Now it came to pass when the judges ruled, there was a famine in the land.
- The Book of Ruth

Wunderkind Naomi Klein, whom Ronald Radosh writing in Pajamas Media has aptly called “this generation’s Noam Chomsky in women’s designer suits,” has made a name for herself as a one-woman anti-Israeli bulldozer. This has become her logo. In a column for The Guardian (June 16, 2007), taken up in The Nation (January 7, 2009), she accuses Israel of having cynically profited from the state of terror in which it finds itself, “selling fences to an apartheid planet” along with a host of surveillance devices, “precisely the tools and technologies Israel has used to lock in the occupied territories.” Israel, she claims, “has learned to turn endless war into a brand asset,” using its so-called oppression of the Palestinian people to pioneer the means of industrializing “the global war on terror” and to fatten on the rich contracts generated by these innovations.

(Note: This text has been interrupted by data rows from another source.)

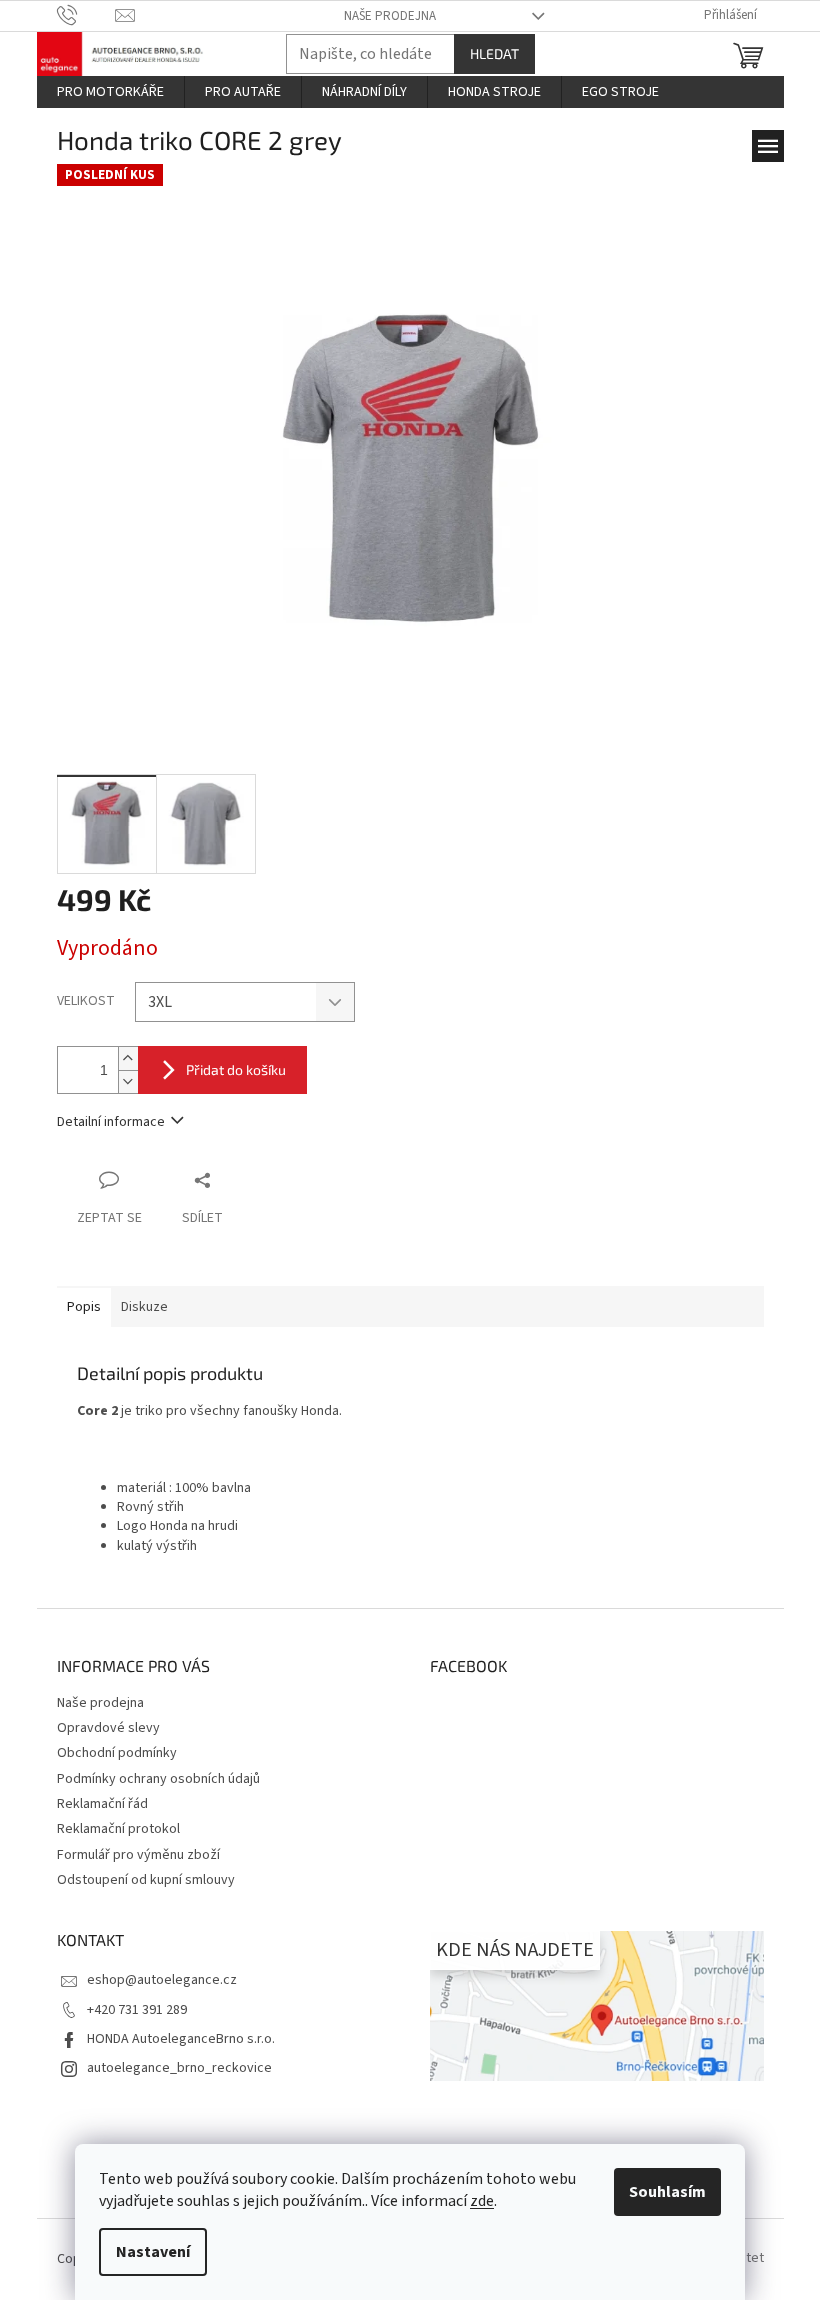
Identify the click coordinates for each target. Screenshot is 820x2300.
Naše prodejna (390, 16)
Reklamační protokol (118, 1829)
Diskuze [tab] (144, 1307)
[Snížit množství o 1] (128, 1081)
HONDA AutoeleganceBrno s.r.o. (181, 2039)
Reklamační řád (102, 1804)
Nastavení (153, 2252)
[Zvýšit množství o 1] (128, 1058)
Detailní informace (111, 1122)
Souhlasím (667, 2192)
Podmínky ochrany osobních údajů (158, 1779)
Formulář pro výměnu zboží (138, 1855)
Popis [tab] (84, 1307)
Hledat (494, 53)
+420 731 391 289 (137, 2010)
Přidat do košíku (236, 1069)
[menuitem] (110, 92)
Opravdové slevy (108, 1728)
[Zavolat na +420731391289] (86, 15)
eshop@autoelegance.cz (162, 1980)
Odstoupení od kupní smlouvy (146, 1880)
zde (482, 2201)
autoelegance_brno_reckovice (179, 2068)
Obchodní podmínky (117, 1753)
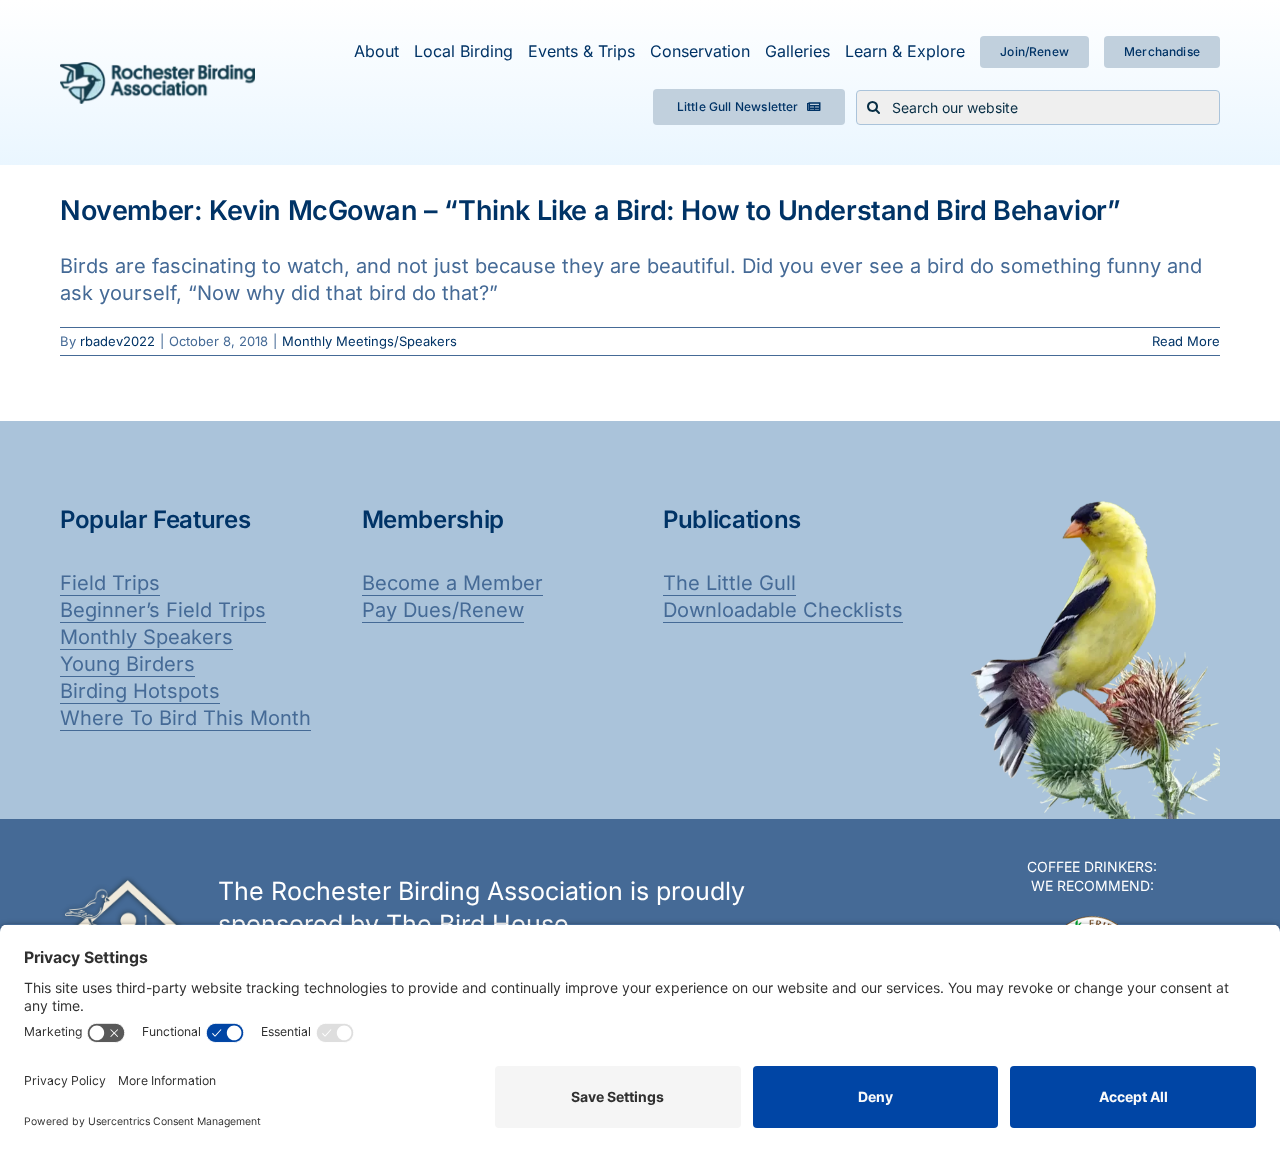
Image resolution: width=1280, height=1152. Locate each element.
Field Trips (110, 583)
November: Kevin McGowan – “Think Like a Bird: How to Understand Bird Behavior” (590, 210)
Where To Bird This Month (185, 718)
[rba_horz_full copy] (157, 72)
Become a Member (452, 583)
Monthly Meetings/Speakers (369, 341)
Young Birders (127, 664)
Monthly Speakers (146, 637)
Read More (1186, 341)
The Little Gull (729, 583)
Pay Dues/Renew (443, 610)
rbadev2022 (117, 341)
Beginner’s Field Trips (163, 610)
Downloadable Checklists (783, 610)
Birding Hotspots (140, 691)
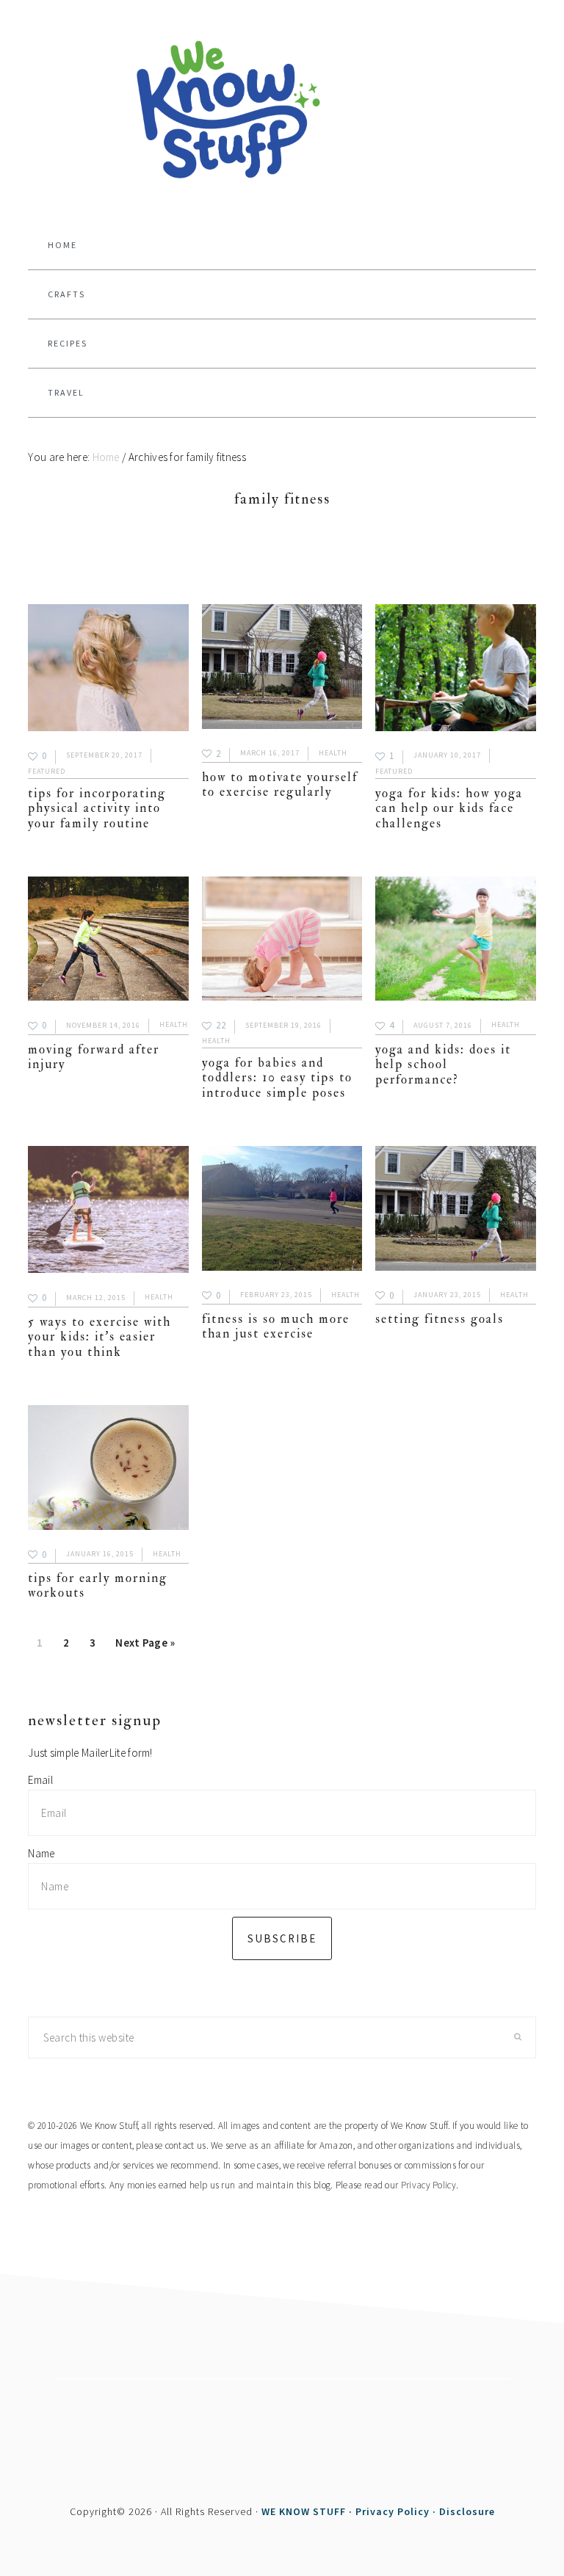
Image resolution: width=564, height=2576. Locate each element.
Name (41, 1853)
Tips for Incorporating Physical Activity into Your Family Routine (97, 808)
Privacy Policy (428, 2185)
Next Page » (145, 1647)
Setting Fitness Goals (439, 1319)
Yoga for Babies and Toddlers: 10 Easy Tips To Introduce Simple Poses (277, 1077)
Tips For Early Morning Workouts (97, 1585)
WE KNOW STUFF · (308, 2511)
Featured (46, 771)
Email (40, 1780)
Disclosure (467, 2511)
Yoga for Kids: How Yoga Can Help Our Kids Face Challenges (449, 808)
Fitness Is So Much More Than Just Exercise (276, 1326)
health (333, 753)
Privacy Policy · (397, 2511)
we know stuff (282, 110)
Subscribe (282, 1938)
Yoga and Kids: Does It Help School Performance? (443, 1064)
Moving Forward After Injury (93, 1057)
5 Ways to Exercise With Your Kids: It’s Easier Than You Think (99, 1337)
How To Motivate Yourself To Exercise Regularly (280, 784)
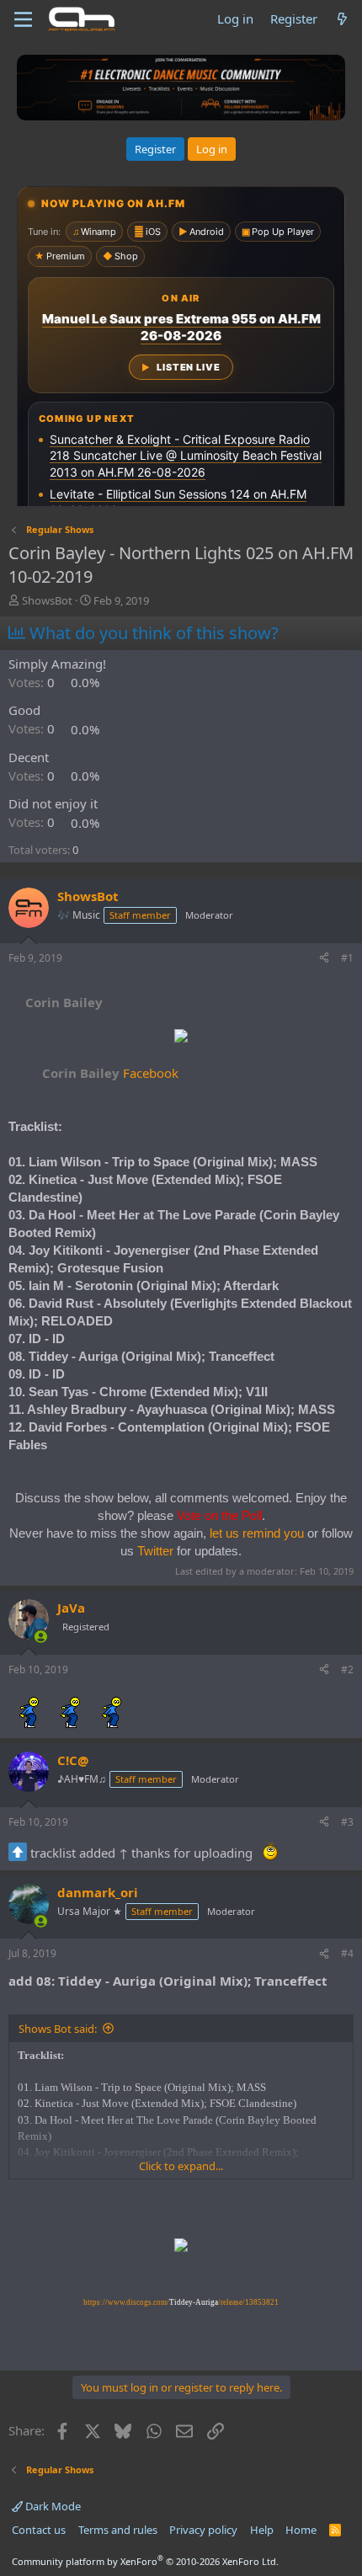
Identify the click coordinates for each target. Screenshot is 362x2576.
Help (262, 2529)
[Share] (324, 958)
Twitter (155, 1551)
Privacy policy (203, 2529)
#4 (347, 1953)
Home (301, 2529)
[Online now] (41, 1637)
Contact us (39, 2529)
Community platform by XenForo (145, 2561)
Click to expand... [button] (181, 2165)
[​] (181, 1038)
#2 (347, 1669)
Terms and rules (117, 2529)
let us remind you (257, 1533)
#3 (347, 1822)
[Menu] (23, 19)
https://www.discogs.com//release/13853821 (181, 2302)
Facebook (110, 1072)
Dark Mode (52, 2506)
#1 (347, 958)
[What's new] (342, 19)
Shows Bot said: (58, 2028)
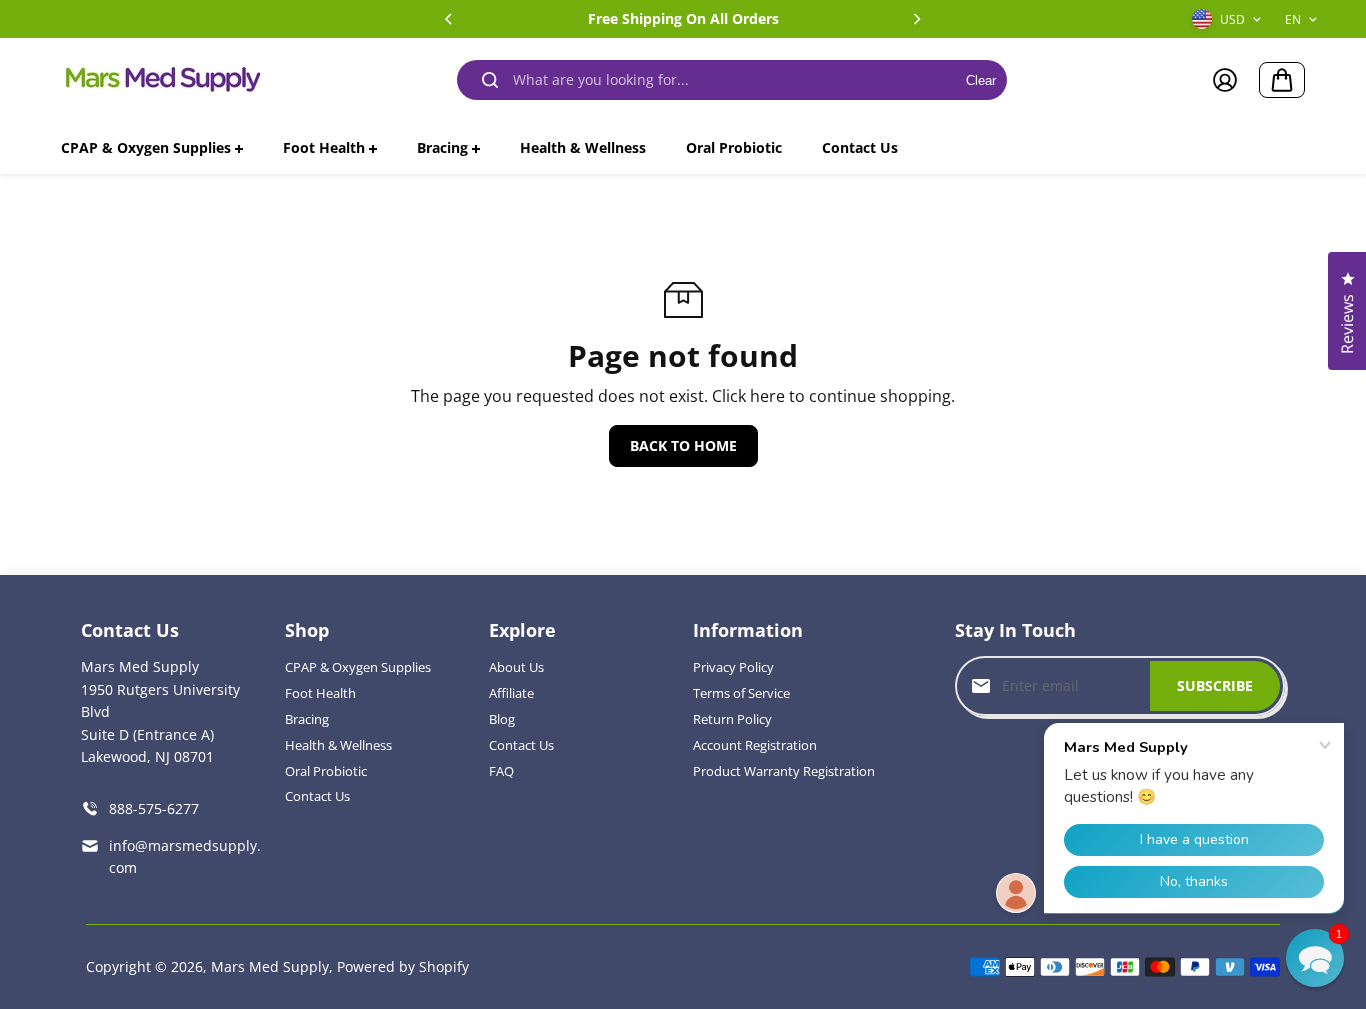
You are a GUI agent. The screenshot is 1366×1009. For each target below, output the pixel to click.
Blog (502, 719)
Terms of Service (741, 693)
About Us (516, 667)
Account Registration (755, 745)
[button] (1315, 958)
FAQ (501, 771)
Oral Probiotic (326, 771)
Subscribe (1215, 685)
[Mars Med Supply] (161, 80)
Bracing (307, 719)
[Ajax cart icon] (1282, 80)
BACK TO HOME (683, 445)
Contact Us (317, 796)
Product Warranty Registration (784, 771)
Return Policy (732, 719)
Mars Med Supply (270, 966)
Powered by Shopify (403, 966)
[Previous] (450, 19)
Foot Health (320, 693)
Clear (981, 80)
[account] (1225, 80)
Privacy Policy (733, 667)
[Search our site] (490, 80)
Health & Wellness (338, 745)
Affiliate (511, 693)
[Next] (916, 19)
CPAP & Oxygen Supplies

For Klein, Israel has become a homeland security Megacorp for whom the Palestinians are merely “guinea pigs” in the testing of new instruments of detection, control and persecution—“something to keep in mind in the debates about the academic boycott.” In developing her astigmatic thesis, Klein pays no mind to Israel’s withdrawal from southern Lebanon in 2000, its unilateral disengagement from Gaza in 2005, or its need to defend itself from constant attack by an enemy sworn to the country’s complete destruction. She does not speak of Ayatollah Akbar Hashemi Rafsanjani’s twice-uttered threat to launch a nuclear attack against Israel, taken up more recently by Mahmoud Ahmadinejad, the modern incarnation of the biblical Haman. But then, Klein is no Esther.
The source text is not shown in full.